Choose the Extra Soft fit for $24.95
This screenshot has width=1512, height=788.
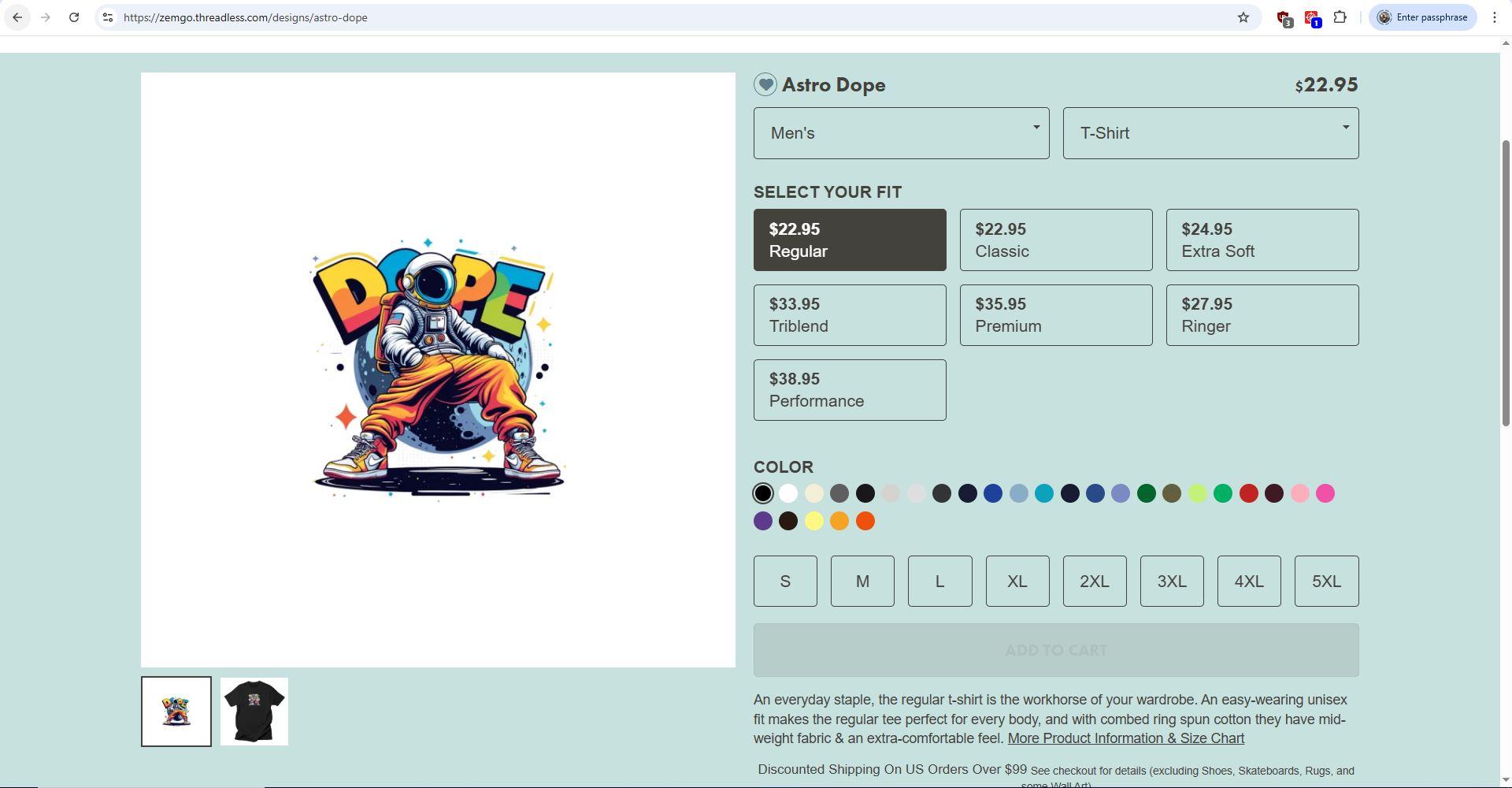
──────────────────────────────
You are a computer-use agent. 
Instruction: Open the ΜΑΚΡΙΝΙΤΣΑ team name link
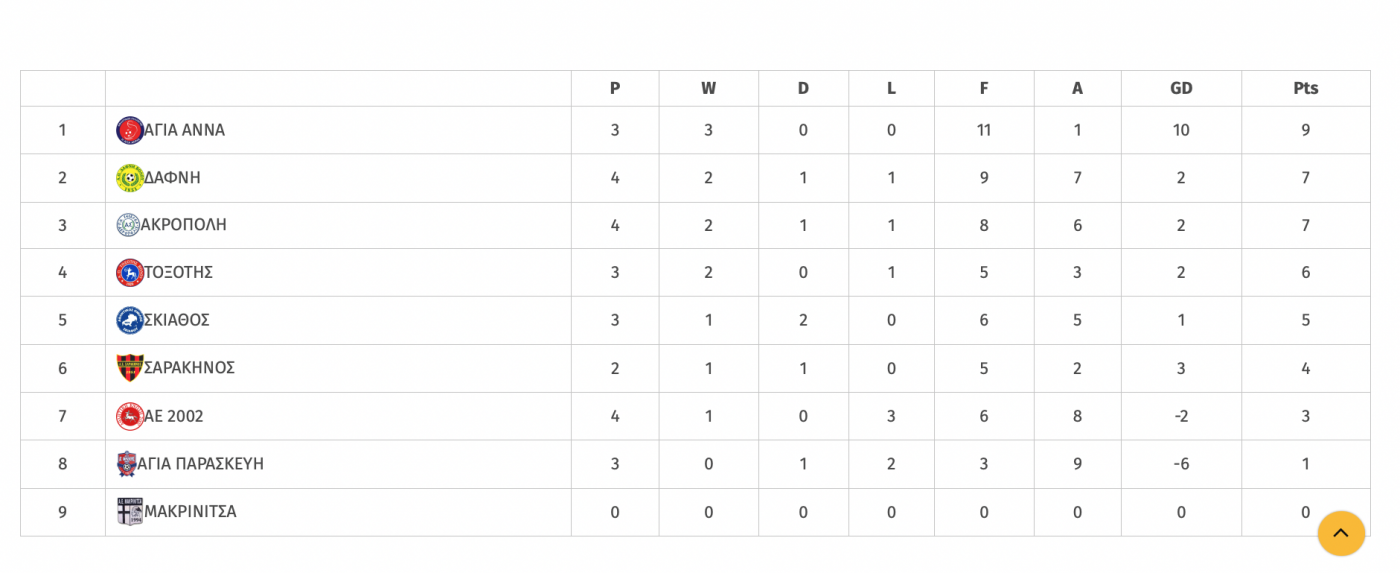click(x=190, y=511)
──────────────────────────────
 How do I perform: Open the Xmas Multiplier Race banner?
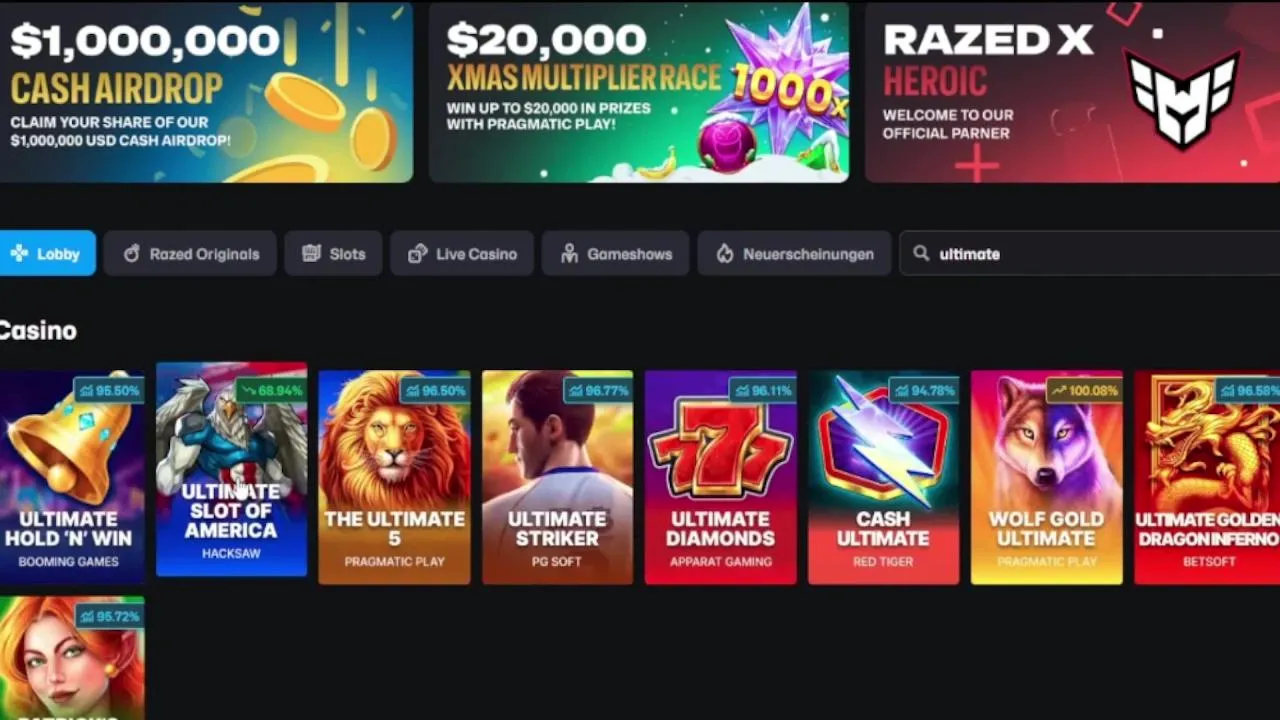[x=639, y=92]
──────────────────────────────
## [What is expected]
In the listing above, transcribe exactly everything from the line containing "Choose the Extra Soft fit for $24.95" down to the line containing "This screenshot has width=1512, height=788.", including both and nothing more.

## [Response for this exercise]
Choose the Extra Soft fit for $24.95
This screenshot has width=1512, height=788.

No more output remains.